C’est une approche que nous pouvons retenir dans nos propres paniers de chutes. Avant de jeter, de mélanger ou de faire disparaître les restes de coupe, prenons un instant pour les identifier. Le tissu est-il encore propre? Sa maille tient-elle? Le morceau peut-il être associé à d’autres fragments? Ce premier tri n’est pas une corvée: c’est le moment où l’on prépare une seconde vie, avec les mains et avec l’œil.
Ne pas confondre inspiration et consigne d’atelier
L’information disponible confirme la tenue de l’atelier, son lieu, sa date, son partenariat avec le SITOM et l’emploi de chutes de tissus. Elle ne précise pas la méthode transmise aux participants, les dimensions de découpe, le montage retenu ni les types de textiles utilisés.

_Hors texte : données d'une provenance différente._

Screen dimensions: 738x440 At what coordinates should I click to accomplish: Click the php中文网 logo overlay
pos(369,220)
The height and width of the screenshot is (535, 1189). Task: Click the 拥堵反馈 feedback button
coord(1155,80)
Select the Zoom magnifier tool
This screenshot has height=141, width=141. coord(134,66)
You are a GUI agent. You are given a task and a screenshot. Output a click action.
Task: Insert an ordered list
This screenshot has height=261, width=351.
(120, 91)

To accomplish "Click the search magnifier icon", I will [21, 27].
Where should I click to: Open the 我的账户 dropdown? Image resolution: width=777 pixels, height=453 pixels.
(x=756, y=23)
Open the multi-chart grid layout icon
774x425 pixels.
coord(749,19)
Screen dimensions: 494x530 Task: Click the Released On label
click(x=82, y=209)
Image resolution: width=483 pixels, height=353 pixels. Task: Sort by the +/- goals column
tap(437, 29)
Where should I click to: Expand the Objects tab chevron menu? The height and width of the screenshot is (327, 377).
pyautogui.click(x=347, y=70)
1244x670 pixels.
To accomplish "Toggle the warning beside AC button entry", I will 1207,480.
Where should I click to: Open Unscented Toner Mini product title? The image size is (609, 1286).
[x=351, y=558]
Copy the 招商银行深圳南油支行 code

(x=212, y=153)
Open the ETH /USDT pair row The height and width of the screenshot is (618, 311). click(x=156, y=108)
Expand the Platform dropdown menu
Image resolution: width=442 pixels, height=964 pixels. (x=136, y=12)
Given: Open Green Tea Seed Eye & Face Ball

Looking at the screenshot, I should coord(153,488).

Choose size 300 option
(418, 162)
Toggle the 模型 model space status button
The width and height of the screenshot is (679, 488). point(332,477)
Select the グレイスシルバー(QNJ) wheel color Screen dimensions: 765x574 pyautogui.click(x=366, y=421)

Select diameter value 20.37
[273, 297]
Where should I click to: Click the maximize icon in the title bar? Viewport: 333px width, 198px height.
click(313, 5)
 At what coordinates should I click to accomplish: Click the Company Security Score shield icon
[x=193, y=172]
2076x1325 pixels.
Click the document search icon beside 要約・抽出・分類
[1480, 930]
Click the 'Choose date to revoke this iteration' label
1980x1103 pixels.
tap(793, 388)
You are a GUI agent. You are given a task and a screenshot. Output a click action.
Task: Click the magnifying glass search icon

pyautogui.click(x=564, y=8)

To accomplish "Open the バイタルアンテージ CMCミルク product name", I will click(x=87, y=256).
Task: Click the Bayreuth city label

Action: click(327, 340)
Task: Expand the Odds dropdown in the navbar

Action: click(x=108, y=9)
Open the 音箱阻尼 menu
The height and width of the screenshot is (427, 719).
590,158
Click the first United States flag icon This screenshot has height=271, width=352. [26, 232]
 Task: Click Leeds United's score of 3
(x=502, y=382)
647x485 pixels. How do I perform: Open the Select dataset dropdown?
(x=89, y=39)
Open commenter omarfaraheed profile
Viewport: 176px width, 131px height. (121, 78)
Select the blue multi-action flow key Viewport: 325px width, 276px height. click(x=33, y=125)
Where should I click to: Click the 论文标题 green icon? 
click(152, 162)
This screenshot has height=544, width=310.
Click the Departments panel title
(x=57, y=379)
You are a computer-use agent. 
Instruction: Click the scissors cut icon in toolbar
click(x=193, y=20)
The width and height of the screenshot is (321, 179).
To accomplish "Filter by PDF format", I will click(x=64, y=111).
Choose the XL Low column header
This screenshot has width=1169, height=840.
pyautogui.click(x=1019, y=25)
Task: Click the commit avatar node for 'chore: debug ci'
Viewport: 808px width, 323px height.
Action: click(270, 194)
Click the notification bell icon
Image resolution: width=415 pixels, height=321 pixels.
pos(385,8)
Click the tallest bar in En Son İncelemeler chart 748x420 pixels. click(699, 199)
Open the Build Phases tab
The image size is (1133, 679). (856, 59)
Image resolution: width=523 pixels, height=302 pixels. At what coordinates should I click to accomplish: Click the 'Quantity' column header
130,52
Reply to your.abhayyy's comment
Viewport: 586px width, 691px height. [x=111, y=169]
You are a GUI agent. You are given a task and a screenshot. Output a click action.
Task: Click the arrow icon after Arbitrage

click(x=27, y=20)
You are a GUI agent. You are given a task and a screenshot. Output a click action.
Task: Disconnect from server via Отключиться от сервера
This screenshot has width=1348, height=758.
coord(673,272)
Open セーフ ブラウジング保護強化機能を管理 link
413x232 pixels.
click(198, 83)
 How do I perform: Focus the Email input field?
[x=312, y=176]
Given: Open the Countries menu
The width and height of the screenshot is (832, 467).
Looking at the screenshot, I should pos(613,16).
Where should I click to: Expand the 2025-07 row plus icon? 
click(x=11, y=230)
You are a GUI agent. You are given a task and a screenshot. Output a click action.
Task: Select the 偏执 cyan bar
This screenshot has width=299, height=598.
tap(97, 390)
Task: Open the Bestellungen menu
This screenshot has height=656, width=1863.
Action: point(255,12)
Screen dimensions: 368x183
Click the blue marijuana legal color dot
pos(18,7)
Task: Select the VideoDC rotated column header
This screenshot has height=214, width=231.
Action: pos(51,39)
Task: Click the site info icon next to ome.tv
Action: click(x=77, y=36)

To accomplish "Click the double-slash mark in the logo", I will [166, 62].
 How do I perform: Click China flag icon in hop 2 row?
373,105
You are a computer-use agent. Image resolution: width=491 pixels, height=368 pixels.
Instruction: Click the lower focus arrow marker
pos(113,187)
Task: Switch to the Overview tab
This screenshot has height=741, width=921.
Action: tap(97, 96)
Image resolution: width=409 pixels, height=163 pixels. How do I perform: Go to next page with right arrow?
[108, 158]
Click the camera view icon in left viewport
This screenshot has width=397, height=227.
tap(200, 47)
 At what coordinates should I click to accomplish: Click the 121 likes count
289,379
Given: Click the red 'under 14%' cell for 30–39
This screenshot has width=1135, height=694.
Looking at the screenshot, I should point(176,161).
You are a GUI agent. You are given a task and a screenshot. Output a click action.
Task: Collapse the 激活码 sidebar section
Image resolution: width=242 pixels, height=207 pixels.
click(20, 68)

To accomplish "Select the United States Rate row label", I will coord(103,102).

Nous éviterons donc de plaquer une recette unique sur cette initiative. En couture comme en upcycling, le résultat dépend toujours de la matière que l’on a sous les doigts. Une chute souple ne se tend pas comme une étoffe plus ferme; un tissu qui s’effiloche demande d’être observé avant d’être manipulé; plusieurs morceaux disparates réclament d’abord d’être assortis avec soin.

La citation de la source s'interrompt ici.